ことばの記憶: vol.5 食卓の風景

 先日公開した面影 book&craftのポッドキャスト『面影飛行で橋本左研の橋本さんをゲストにお迎えした時。最後の問いかけとして橋本さんから逆質問をいただいた。その内容が「暮らしという言葉を聞いた時に何をイメージするのか」ということだった。

 いつもは人に何かを投げかけてその応答を編集していく仕事をしているので、よくこの手の質問は取材相手に対して投げかけているはずなのに、いざ立場が変わり自分が答える側に立ってみると、意外に難しい。というよりは考えてみたこともなかったな、ということで反射的に言葉は出てこず。しばらく答えに窮してしまったが、一瞬のうちに頭によぎったのが、食卓を囲む風景だった。

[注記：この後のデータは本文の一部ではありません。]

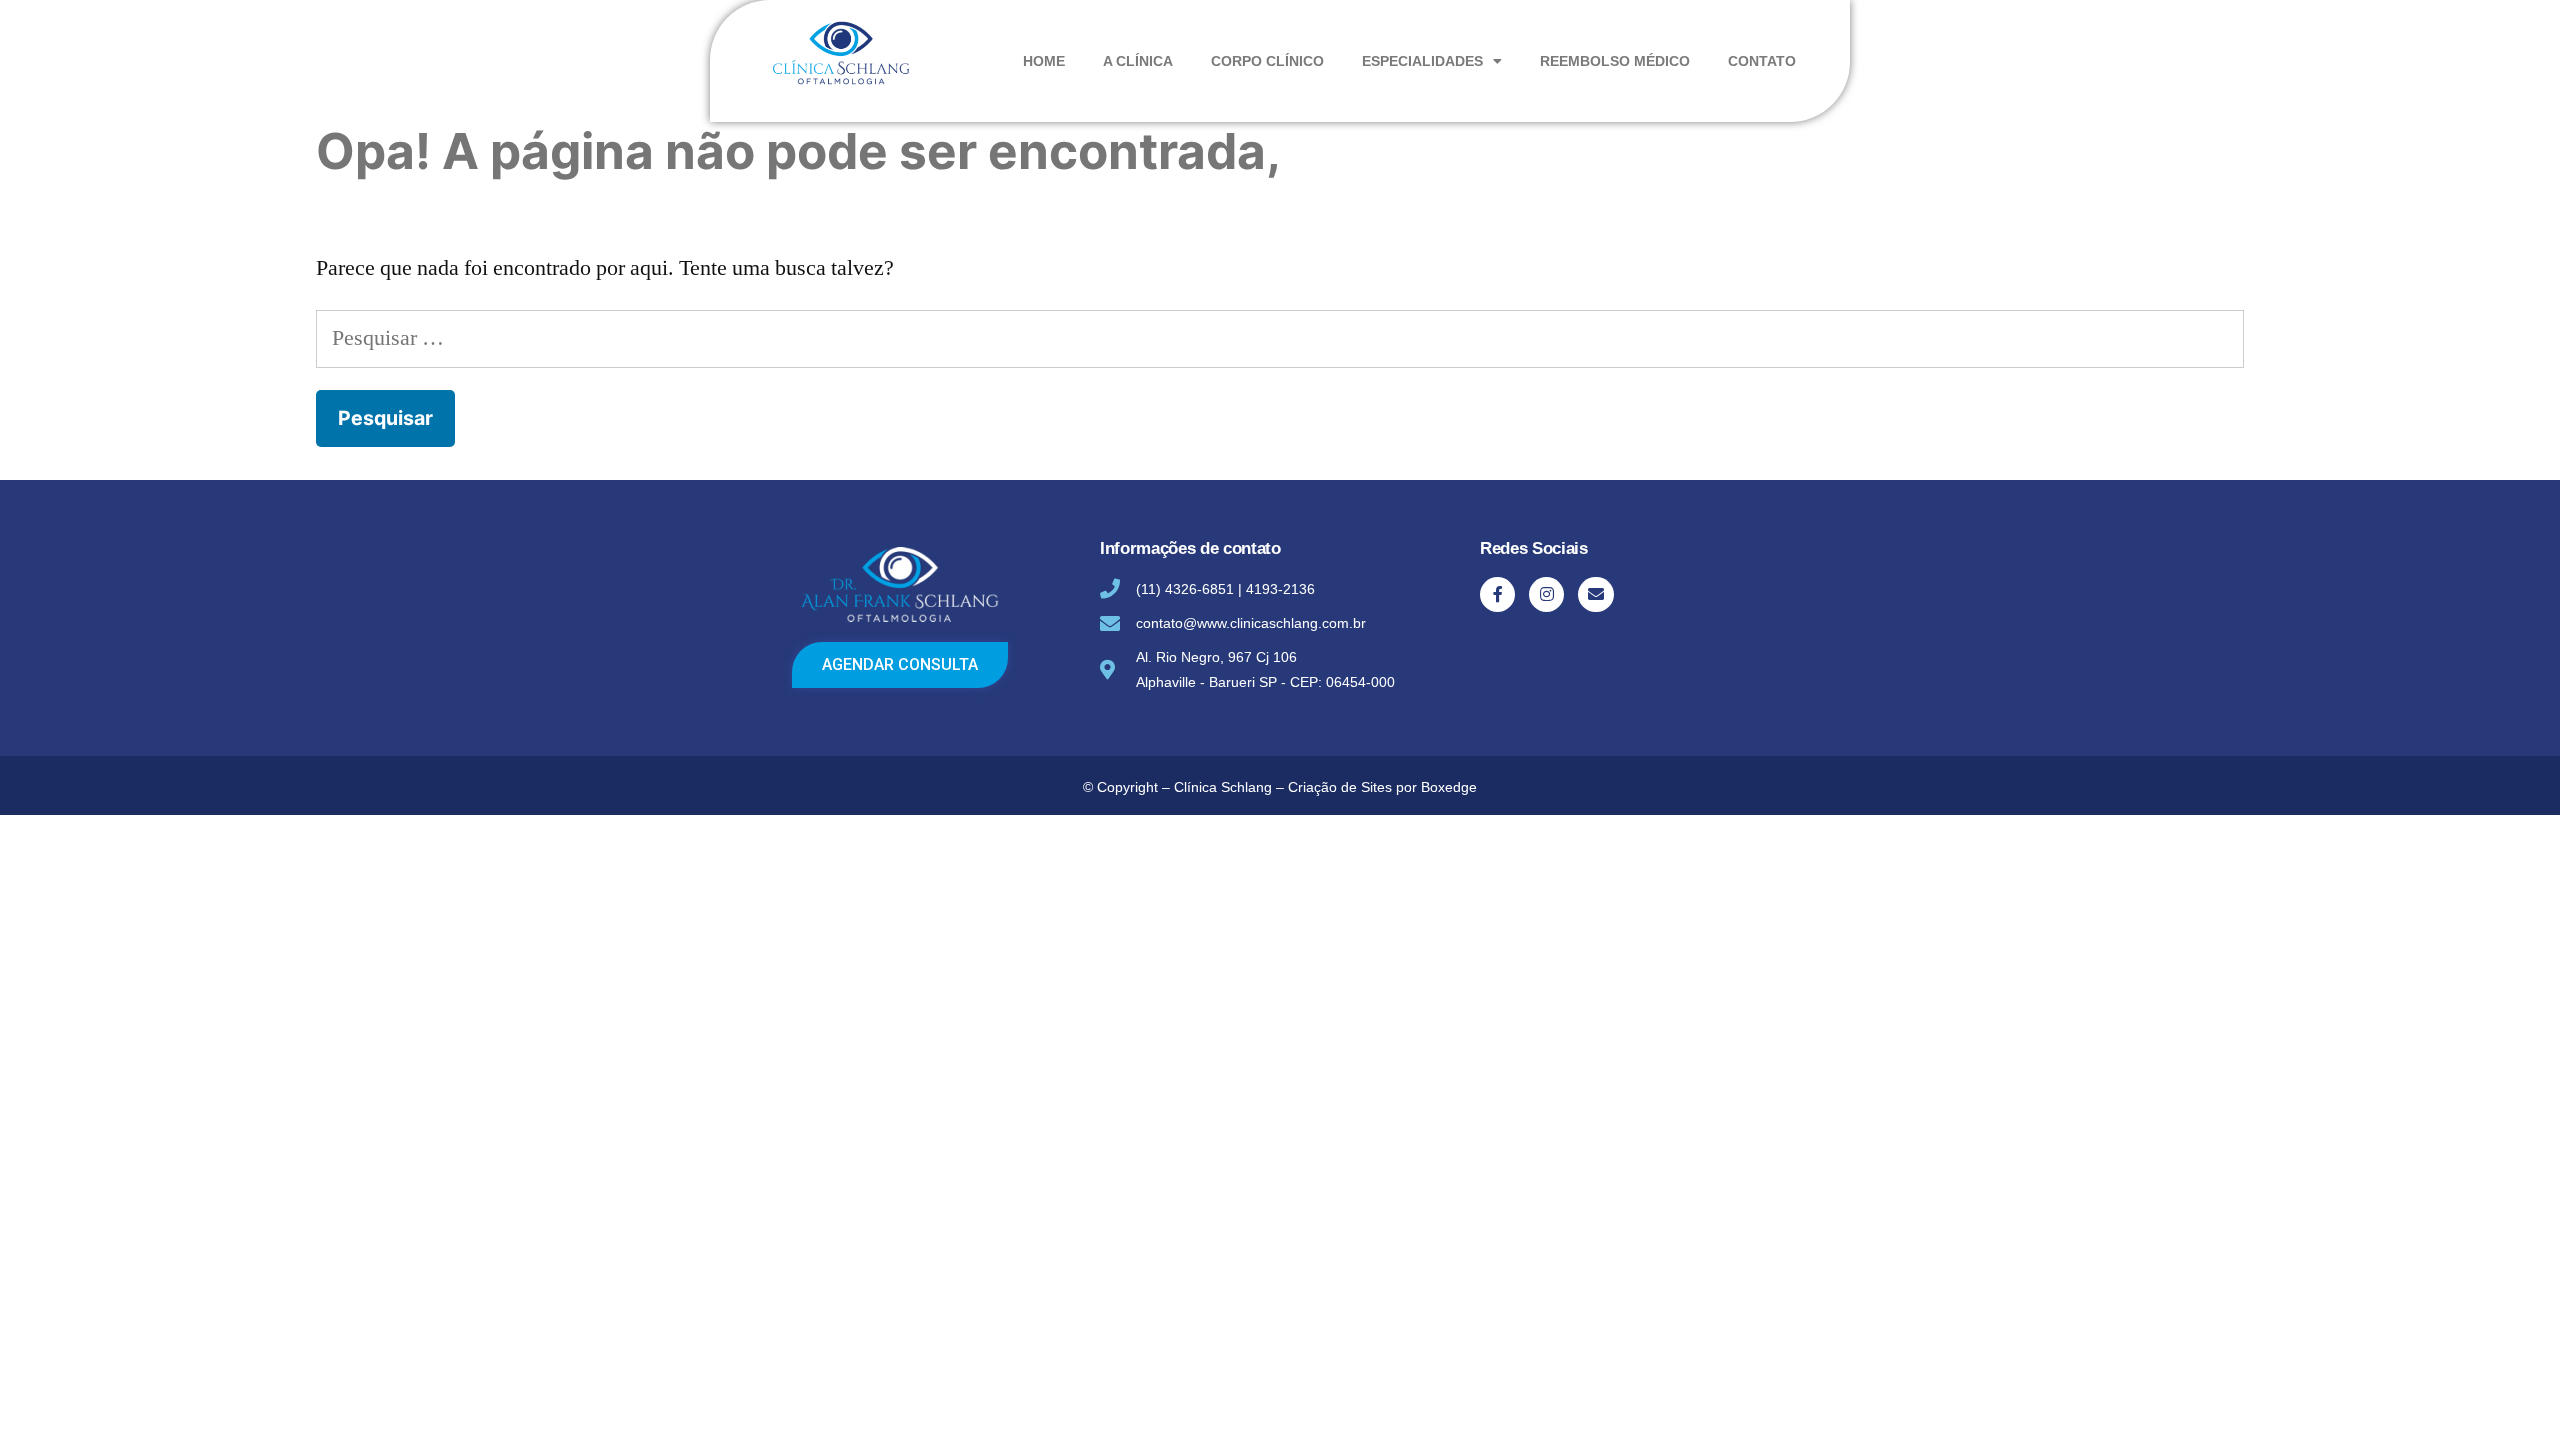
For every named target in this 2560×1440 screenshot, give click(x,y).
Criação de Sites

  収録が終わり、帰りの帰路の車内で妻から暮らしを連想するものとして、こうした自分以外の誰かがそこに一緒にいて囲む風景を挙げたことが、とても意外だったと告げられた。自分で考えてみても確かにもっと違った抽象的なことでも答えたらなば、らしくあれたのかな、なんて考えてみたものの、確かにどちらかといえば平凡な食卓を家族が囲んでいる状況こそが、自分の中での暮らしというイメージなのだ。家に到着するまでの車の中であらためて考えてみたけれど、それ以外には思い浮かばないかったのだ。

  考えてみれば、人生このかた一人暮らしをしている時以外に、家にいる時は個別に一人で食事をするということがほとんどないのだ。もちろん世間でいう思春期というものも自分には存在していたので一言も家族と口をきかないなんて時期もあったにはあったのだけれど、それでも家族とテーブルを囲み食事をしていた。今考えてみればそれこそが、我が家のルールだったのだろう。母から「ご飯だよー!」の声が聞こえても、なかなか食卓の席につかないものなら、烈火の如く怒られたものだ。母だけでなく、父もどんなに仕事が忙しくても自分たちが夕食を食べ終わるか終わらないかというタイミングまでには必ず帰ってきていた。そうした習慣が個人の美意識にも繋がってきているともいえる。

  北欧のライフスタイルを探求していた2010年代後半ごろの時期に、現地でいいなと感覚的に思う瞬間もそうした食卓の風景だった。それが街の片隅で見かけたものであっても、自分自身の体験であってもだ。というのも現地の友人たちと久々に会う時は、どこか洒落たレストランで食事をするということではなく、ほとんどが家族のホームパーティに混ぜてもらう形でもてなしてもらうことが多かった。素朴だけれどシンプルに調理された食材やカトラリーや食器のセットなど、それをみるだけで彼ら彼女らが普段からこうした食卓の時間を大事にしているのかどうかということの指標となり、自分の美意識と呼応し、その後の深い話ができるかどうかというある種の指標にもなっていたように思う。

 食を囲む風景こそ、暮らしの風景なのだろう。